Потом она танцевала с Драгояром и слушала его комплименты. И он тоже пытался прижимать её к себе и ловить её взгляд, и от его духов, которыми он был щедро облит, у Иррис начала кружиться голова. И он тоже жёг её своим огнём, как будто пытался пробиться к её сердцу.
А вихрь всё ширился, захватывая тёмные галереи, магнолии у выхода и лестницы. И она понимала, что все вокруг видят этот вихрь, и что каждый хочет к нему прикоснуться, получить его частичку, и он манит их, как цветок манит пчёл, и в этот момент она почувствовала себя настолько беззащитной, что хотелось заплакать.
Танец за танцем она проходила эту пытку снова и снова, наблюдая за тем, как вспыхивает пламя вокруг женщин, с которыми танцует Альберт, и как они невольно тянутся к нему, заворожённые магией его слов и живым огнём, которым он с ними делился. И она подумала, что вот и она сейчас также невольно одаривает мужчин, с которыми танцует, только этот огненный вихрь вокруг неё рождён не ими и принадлежит не им …
И снова она танцевала с Гасьярдом, и с Тибором, дышавшим на неё вином, с Грегором, шепчущим двусмысленные комплименты, и с Драгояром, который бесцеремонно отодвигал других кандидатов и сгребал её в охапку своими большими руками.

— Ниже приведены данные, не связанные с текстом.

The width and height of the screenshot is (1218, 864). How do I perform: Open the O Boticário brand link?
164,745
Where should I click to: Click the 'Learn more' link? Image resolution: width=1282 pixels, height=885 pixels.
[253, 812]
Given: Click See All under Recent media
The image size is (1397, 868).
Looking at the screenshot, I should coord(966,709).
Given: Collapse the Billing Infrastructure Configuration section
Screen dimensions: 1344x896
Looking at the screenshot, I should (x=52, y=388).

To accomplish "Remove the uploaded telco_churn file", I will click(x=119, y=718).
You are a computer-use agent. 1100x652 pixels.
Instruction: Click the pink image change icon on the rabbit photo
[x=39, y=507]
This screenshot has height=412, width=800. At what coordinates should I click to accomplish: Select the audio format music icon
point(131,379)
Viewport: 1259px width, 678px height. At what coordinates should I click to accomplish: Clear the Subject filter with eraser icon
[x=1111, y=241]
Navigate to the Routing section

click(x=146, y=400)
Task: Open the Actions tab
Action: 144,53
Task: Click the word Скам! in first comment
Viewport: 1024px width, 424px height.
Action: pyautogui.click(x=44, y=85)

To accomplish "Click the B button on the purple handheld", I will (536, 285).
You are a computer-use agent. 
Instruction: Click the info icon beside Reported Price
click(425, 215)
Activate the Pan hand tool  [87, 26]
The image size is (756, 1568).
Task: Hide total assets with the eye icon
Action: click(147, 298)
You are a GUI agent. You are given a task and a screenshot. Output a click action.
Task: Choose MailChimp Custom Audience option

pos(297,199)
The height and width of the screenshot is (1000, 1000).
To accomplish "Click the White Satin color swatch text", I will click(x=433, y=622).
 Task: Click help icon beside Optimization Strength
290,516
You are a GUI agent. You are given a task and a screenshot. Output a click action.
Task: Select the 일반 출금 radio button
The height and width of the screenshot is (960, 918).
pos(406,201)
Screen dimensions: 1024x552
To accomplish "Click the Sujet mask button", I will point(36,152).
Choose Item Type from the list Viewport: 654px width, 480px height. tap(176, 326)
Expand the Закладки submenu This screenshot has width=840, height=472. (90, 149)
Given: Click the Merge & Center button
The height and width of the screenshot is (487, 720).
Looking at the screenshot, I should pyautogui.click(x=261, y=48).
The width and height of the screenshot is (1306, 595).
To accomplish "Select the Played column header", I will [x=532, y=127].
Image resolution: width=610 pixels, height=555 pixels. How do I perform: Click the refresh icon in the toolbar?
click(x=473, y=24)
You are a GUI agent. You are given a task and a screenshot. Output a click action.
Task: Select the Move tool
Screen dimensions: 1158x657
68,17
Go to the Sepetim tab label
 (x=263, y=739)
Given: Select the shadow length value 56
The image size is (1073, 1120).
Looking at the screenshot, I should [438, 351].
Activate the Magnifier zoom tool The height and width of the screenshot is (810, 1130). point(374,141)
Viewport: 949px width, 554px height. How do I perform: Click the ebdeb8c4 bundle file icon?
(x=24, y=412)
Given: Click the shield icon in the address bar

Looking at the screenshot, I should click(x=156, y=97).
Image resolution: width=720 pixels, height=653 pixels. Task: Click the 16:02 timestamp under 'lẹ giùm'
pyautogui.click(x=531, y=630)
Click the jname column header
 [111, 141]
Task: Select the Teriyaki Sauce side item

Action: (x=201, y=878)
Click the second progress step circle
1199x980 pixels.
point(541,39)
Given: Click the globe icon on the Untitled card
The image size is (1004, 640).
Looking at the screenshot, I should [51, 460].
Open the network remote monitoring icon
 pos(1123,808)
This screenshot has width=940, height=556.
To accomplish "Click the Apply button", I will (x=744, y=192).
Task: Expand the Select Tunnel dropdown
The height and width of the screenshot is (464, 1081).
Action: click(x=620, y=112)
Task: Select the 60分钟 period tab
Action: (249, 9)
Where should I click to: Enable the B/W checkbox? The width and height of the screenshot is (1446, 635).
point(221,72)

С бесчисленным количеством родственников Драго, главами кланов, послами, старшими гильдий и купцами, и даже с ювелиром в зелёном тюрбане…
Она видела в их глазах одно — желание обладать. И в их руках, в пальцах, в пульсирующей под кожей крови слышалась эта жажда. В их словах, которые они шептали. В перекрестье взглядов, среди которых она была просто мишенью.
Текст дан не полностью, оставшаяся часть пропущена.